[TASK DESCRIPTION] Every line of the data below is to be retyped exactly.

# # # # # # #

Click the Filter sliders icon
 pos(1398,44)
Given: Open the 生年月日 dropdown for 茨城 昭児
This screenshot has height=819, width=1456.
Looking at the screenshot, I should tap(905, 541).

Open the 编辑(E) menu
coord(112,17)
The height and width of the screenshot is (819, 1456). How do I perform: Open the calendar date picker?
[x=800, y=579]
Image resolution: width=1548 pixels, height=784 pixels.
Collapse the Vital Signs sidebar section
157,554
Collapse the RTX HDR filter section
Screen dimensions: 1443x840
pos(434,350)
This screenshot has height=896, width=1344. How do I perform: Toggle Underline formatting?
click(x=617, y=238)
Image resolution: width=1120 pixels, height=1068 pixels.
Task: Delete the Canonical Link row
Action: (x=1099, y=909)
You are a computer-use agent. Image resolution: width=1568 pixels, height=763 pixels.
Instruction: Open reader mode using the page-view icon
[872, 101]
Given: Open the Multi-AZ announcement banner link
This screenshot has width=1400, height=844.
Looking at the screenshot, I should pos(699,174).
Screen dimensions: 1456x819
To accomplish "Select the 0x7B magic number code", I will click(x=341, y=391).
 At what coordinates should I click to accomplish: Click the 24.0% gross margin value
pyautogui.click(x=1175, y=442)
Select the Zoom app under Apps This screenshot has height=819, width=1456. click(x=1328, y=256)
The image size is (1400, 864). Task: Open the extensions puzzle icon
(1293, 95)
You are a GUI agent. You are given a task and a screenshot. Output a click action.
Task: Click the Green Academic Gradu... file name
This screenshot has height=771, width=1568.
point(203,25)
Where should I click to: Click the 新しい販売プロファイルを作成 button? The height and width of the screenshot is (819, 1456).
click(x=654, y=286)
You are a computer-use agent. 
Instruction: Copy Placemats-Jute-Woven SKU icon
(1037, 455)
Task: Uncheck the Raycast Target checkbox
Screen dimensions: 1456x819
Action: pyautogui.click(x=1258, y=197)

# # # # # # #

[RESPONSE TO THIS EXERCISE]
Click the Filter sliders icon
 pos(1398,44)
Given: Open the 生年月日 dropdown for 茨城 昭児
This screenshot has height=819, width=1456.
Looking at the screenshot, I should tap(905, 541).

Open the 编辑(E) menu
coord(112,17)
The height and width of the screenshot is (819, 1456). How do I perform: Open the calendar date picker?
[x=800, y=579]
Image resolution: width=1548 pixels, height=784 pixels.
Collapse the Vital Signs sidebar section
157,554
Collapse the RTX HDR filter section
Screen dimensions: 1443x840
pos(434,350)
This screenshot has height=896, width=1344. How do I perform: Toggle Underline formatting?
click(x=617, y=238)
Image resolution: width=1120 pixels, height=1068 pixels.
Task: Delete the Canonical Link row
Action: (x=1099, y=909)
You are a computer-use agent. Image resolution: width=1568 pixels, height=763 pixels.
Instruction: Open reader mode using the page-view icon
[872, 101]
Given: Open the Multi-AZ announcement banner link
This screenshot has width=1400, height=844.
Looking at the screenshot, I should pos(699,174).
Screen dimensions: 1456x819
To accomplish "Select the 0x7B magic number code", I will click(x=341, y=391).
 At what coordinates should I click to accomplish: Click the 24.0% gross margin value
pyautogui.click(x=1175, y=442)
Select the Zoom app under Apps This screenshot has height=819, width=1456. click(x=1328, y=256)
The image size is (1400, 864). Task: Open the extensions puzzle icon
(1293, 95)
You are a GUI agent. You are given a task and a screenshot. Output a click action.
Task: Click the Green Academic Gradu... file name
This screenshot has height=771, width=1568.
point(203,25)
Where should I click to: Click the 新しい販売プロファイルを作成 button? The height and width of the screenshot is (819, 1456).
click(x=654, y=286)
You are a computer-use agent. 
Instruction: Copy Placemats-Jute-Woven SKU icon
(1037, 455)
Task: Uncheck the Raycast Target checkbox
Screen dimensions: 1456x819
Action: pyautogui.click(x=1258, y=197)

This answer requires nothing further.